2. Explosive powder charge actuated fastening element driving device, as set forth in claim 1, wherein said means comprises an axially extending sleeve-like blocking slide coaxial with said piston guide and laterally encircling said piston guide.

3. Explosive powder charge actuated fastening element driving device, as set forth in claim 2, wherein said blocking slide is an axially extending sleeve-like member displaceable relative to said piston guide in the axial direction.

4. Explosive powder charge actuated fastening element driving device, as set forth in claim 3 wherein a bolt guide is located at the second end of said guide bore and extends axially therefrom, said blocking slide is formed integrally with and extends from said bolt guide toward the first end of said guide bore, and said bolt guide being arranged to bear against the receiving material into which said driving device is to drive a fastening element and said bolt guide being displaceable along with said blocking slide relative to said piston guide.

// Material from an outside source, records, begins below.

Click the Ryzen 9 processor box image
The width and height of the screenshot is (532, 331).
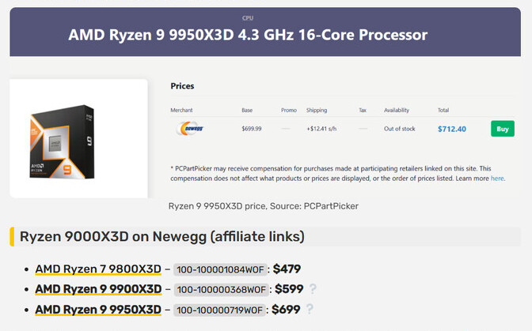click(x=62, y=141)
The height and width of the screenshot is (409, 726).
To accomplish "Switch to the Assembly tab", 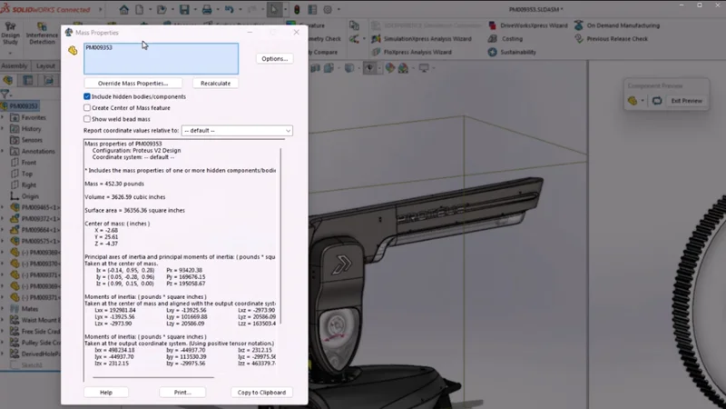I will (15, 66).

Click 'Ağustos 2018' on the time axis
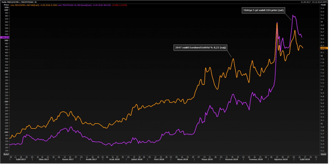tap(280, 159)
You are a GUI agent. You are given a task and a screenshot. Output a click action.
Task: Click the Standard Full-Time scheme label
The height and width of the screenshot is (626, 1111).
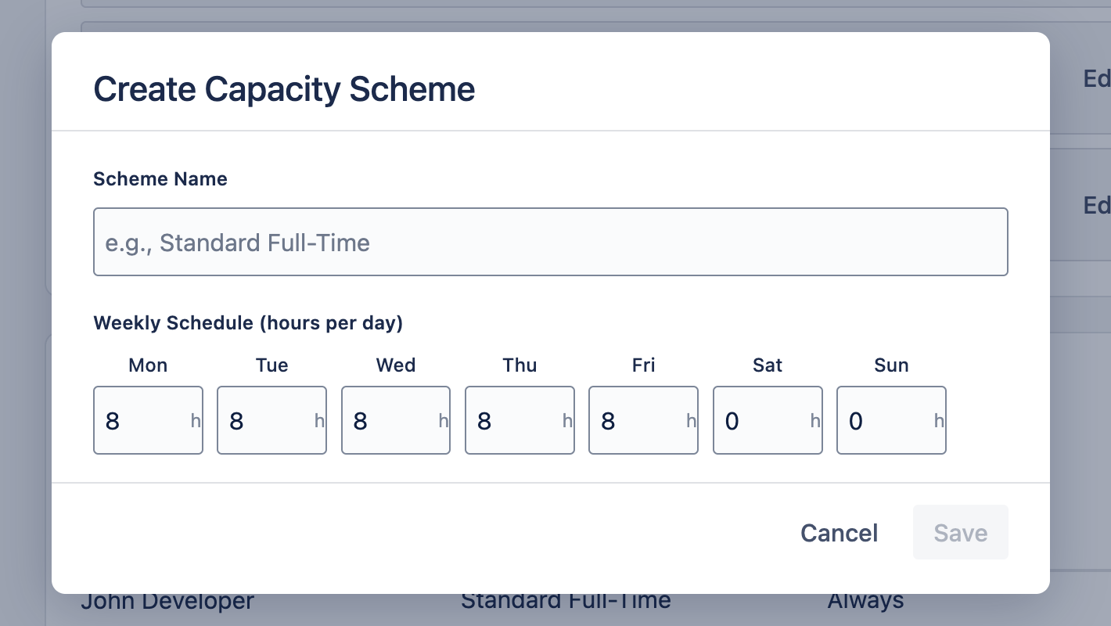point(566,599)
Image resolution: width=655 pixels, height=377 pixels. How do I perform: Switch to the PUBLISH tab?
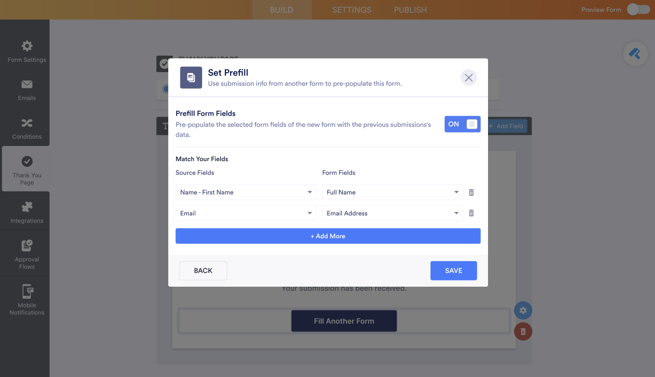(x=410, y=10)
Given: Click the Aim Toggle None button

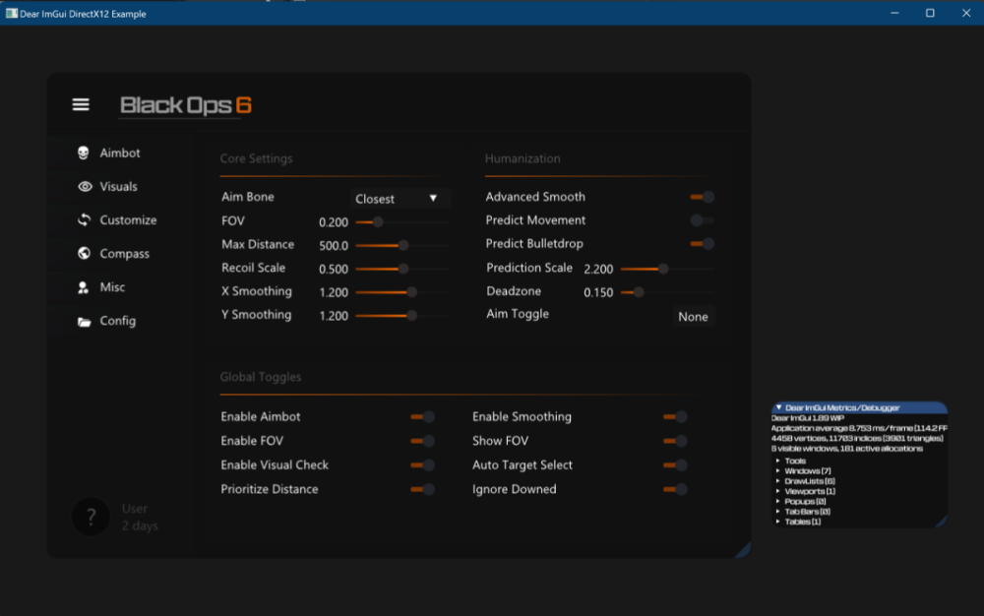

5. Explosive powder charge actuated fastening element driving device, as set forth in claim 2, wherein said blocking slide includes a blocking plate extending axially from an end of said blocking slide closer to the first end of said guide bore, said housing including a vent opening to the ambient atmosphere extending between said channel and the ambient atmosphere, and said blocking plate being displaceable with said blocking slide for providing a closure of said vent opening.